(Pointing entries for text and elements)
▬▬▬▬▬▬

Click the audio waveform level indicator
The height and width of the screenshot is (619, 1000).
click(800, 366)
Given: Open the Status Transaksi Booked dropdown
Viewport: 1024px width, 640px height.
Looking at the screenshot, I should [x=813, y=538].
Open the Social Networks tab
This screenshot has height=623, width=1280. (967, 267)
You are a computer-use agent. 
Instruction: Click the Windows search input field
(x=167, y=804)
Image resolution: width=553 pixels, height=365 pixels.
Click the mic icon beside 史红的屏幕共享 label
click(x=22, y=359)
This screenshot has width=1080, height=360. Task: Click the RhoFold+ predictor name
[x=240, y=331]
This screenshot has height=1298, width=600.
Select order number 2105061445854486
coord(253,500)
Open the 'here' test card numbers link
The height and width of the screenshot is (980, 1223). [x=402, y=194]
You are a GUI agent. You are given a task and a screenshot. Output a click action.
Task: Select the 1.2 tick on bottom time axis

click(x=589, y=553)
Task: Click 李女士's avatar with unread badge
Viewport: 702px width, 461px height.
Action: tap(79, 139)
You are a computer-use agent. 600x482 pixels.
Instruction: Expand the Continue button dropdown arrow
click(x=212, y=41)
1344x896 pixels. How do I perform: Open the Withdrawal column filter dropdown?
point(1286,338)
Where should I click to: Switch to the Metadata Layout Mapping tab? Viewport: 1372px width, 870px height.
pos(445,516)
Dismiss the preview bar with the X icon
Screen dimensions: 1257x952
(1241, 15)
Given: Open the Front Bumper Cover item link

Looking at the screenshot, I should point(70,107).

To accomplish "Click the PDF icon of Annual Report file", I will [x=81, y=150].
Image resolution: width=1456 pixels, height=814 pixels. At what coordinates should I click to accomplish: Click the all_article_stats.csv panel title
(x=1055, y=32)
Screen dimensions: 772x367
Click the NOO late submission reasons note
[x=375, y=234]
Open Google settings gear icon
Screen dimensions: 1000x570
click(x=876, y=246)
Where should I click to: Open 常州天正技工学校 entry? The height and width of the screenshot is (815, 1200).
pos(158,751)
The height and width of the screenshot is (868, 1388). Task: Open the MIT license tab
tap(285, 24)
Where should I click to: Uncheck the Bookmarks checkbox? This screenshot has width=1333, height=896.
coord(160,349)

▬▬▬▬▬▬

Rewrite the part of the entries that opens with the line containing "Where should I click to: Uncheck" and runs through the end of the entries, keeping every line, requests included. Multiply each click coordinate in the answers by 0.85 and round to whole numbers, with halves rounded up, but leave the requests and their dimensions unchanged.

> Finished answer
Where should I click to: Uncheck the Bookmarks checkbox? This screenshot has width=1333, height=896.
coord(136,297)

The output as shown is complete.